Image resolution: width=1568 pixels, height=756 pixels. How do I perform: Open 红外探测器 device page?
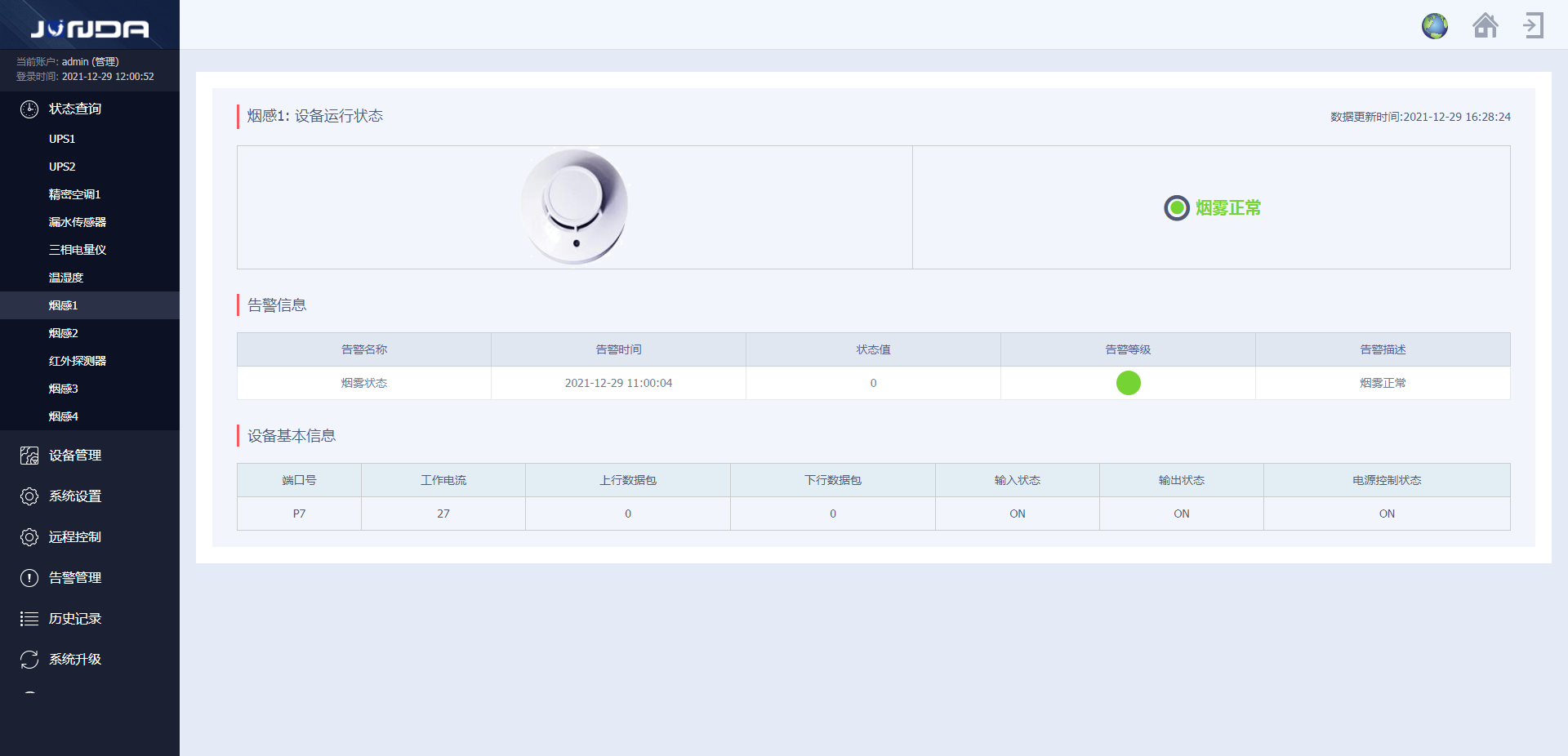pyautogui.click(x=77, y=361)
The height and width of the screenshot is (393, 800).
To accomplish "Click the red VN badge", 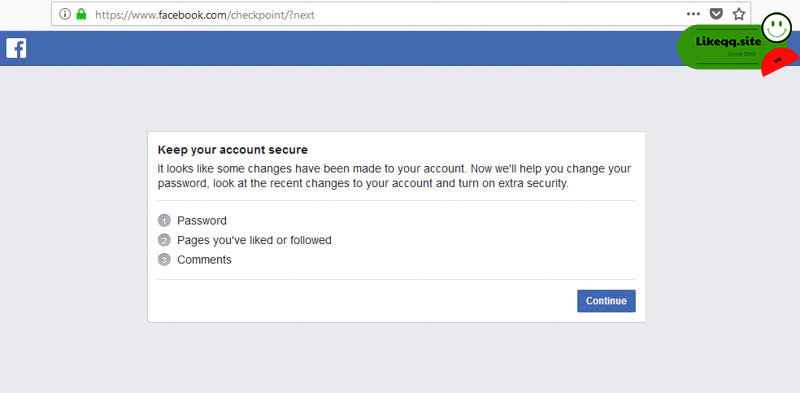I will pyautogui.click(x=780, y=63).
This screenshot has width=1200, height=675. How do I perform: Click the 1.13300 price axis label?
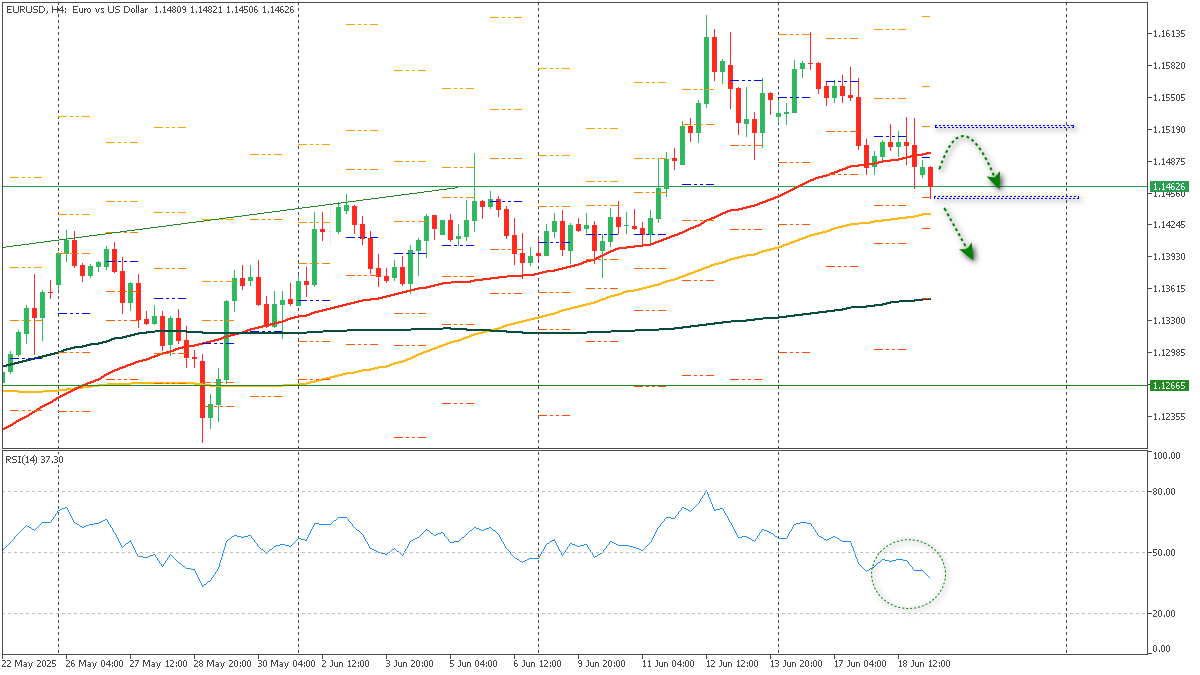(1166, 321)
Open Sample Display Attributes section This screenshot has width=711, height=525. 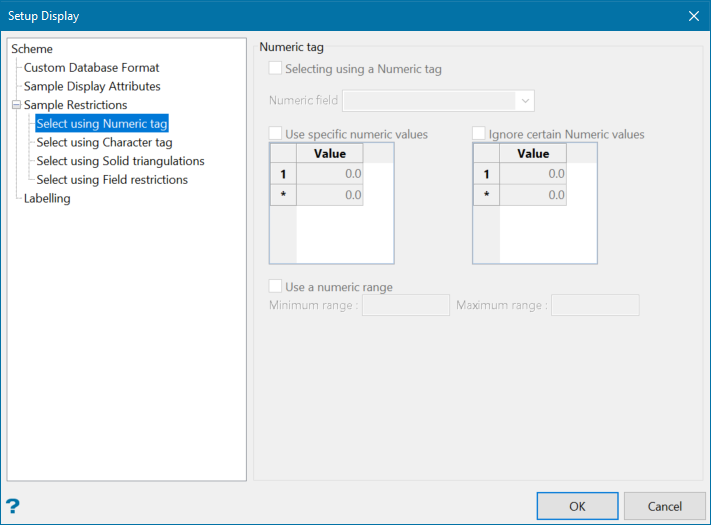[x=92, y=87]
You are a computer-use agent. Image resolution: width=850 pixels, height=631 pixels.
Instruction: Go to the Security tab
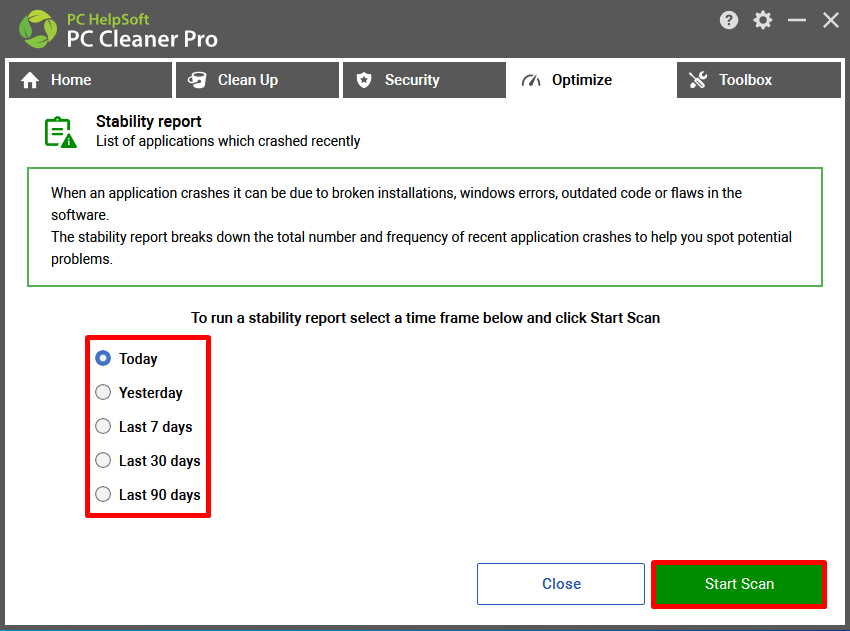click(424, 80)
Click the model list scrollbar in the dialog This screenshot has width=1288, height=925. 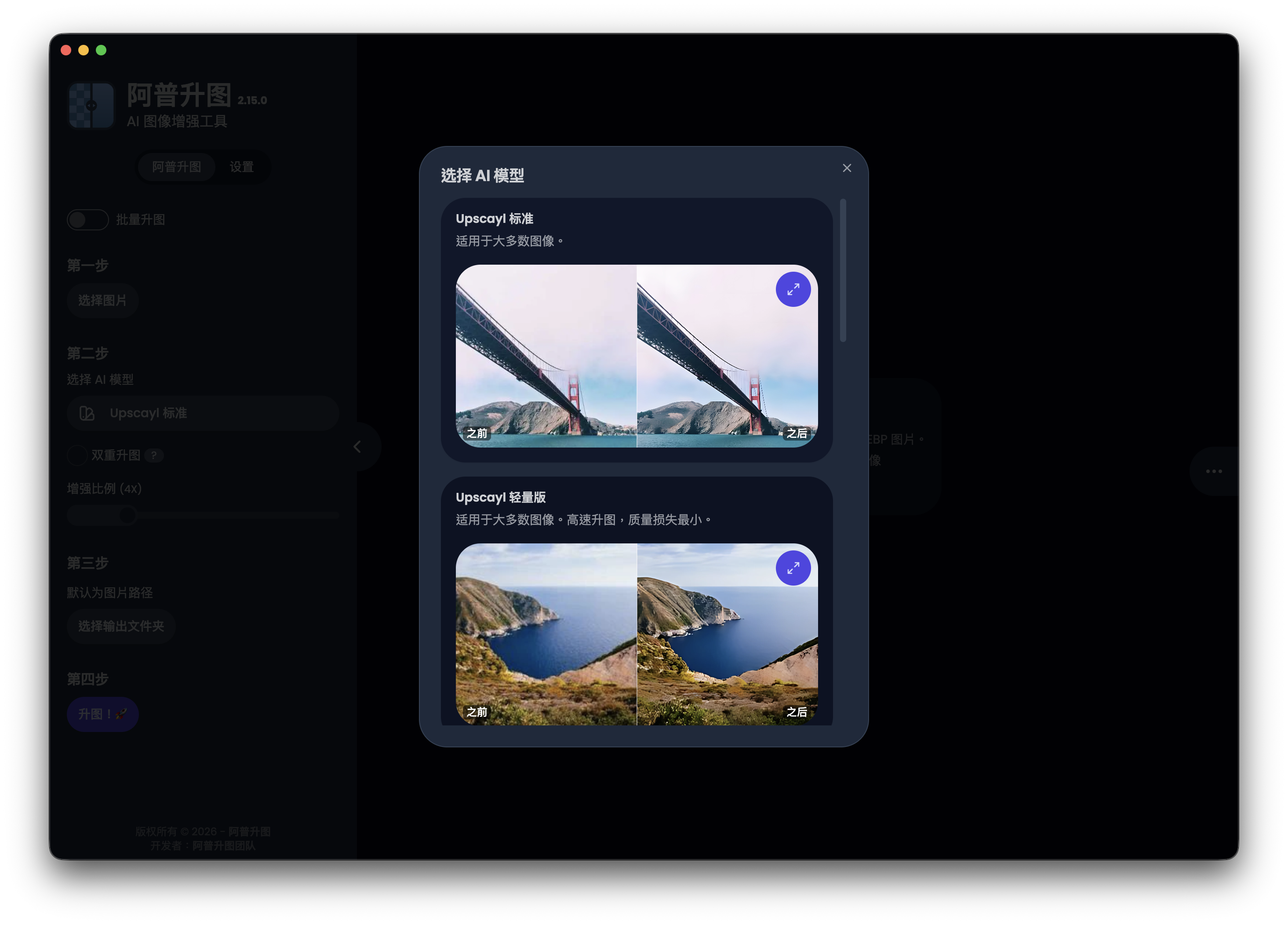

** REQUIREMENT **
Starting with the line containing "You are a computer-use" and continuing through the last of the lines, rewrite each line with its request, adding 87 to every coordinate in the answers. Leave the pictures out.

** PROBLEM SOLUTION **
You are a computer-use agent. Image resolution: width=850 pixels, height=631 pixels.
Instruction: Go to the Security tab
click(511, 167)
Click the model list scrollbar in the dialog This screenshot has width=1288, height=925. 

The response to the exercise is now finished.